More oxygen in your body = More energy and clarity of mind.
So, go walk and talk. A mentoring meeting held regularly under the florescent lights of the sterile office environment often breeds just that, sterile conversations.
Change that—Move out!
FRESH IDEAS
Steve Jobs, Sir Richard Branson, Mark Zuckerberg and Barack Obama have been the most famous recent advocates of what is also known as the ‘walk and talk.’
Walking during your mentoring meeting can recharge your creative thinking.
“The electrical signals in the brain are roughly working at three times the capacity that they would be if they were sat behind a PC monitor,” says Phil Jones, managing director of Manchester-based office technology supplier Brother UK.
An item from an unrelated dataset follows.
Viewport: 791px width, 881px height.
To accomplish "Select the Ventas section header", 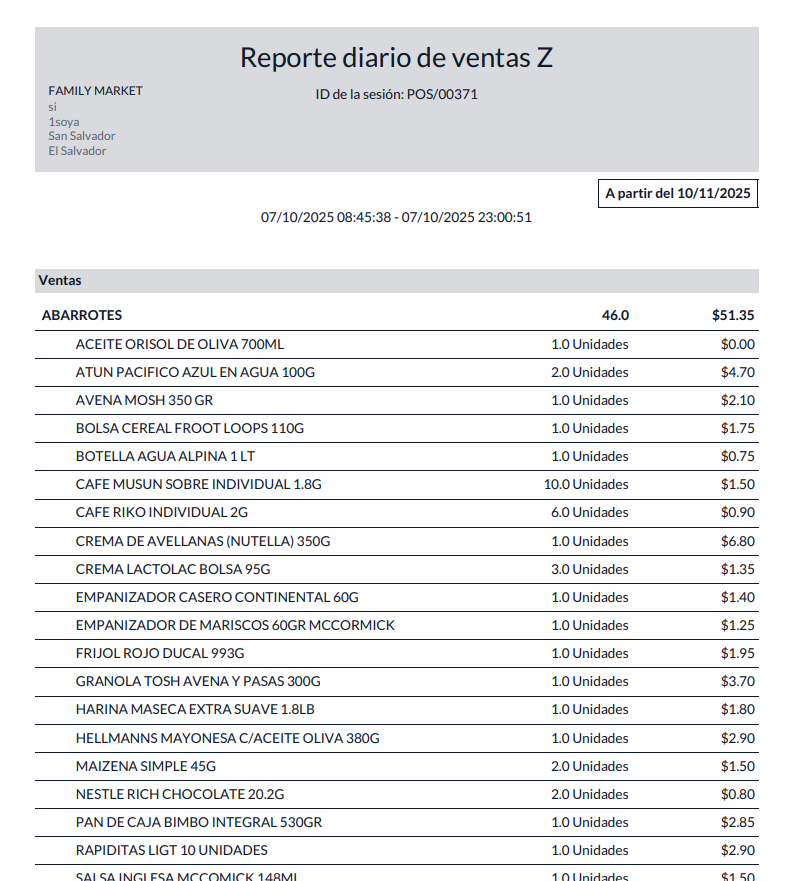I will (x=60, y=281).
In fact, a study carried out in 2014 by Stanford University in California found a person’s creative output increased on average by 60 per cent when walking.[3]
Sixty percent? I bet you’d take that.
FRESH OUTLOOK
Are you bored by the same old four walls? I remember doing “brainstorming” sessions when I worked in the tech industry. We’d often sit in the same conference room with a white board and, unfortunately, stare across the table at one another with a bit of lethargy in our eyes.
Okay, let the creative ideas pour forth. Hmmm.
Maybe one more cup of coffee needed to kick start the creative juices?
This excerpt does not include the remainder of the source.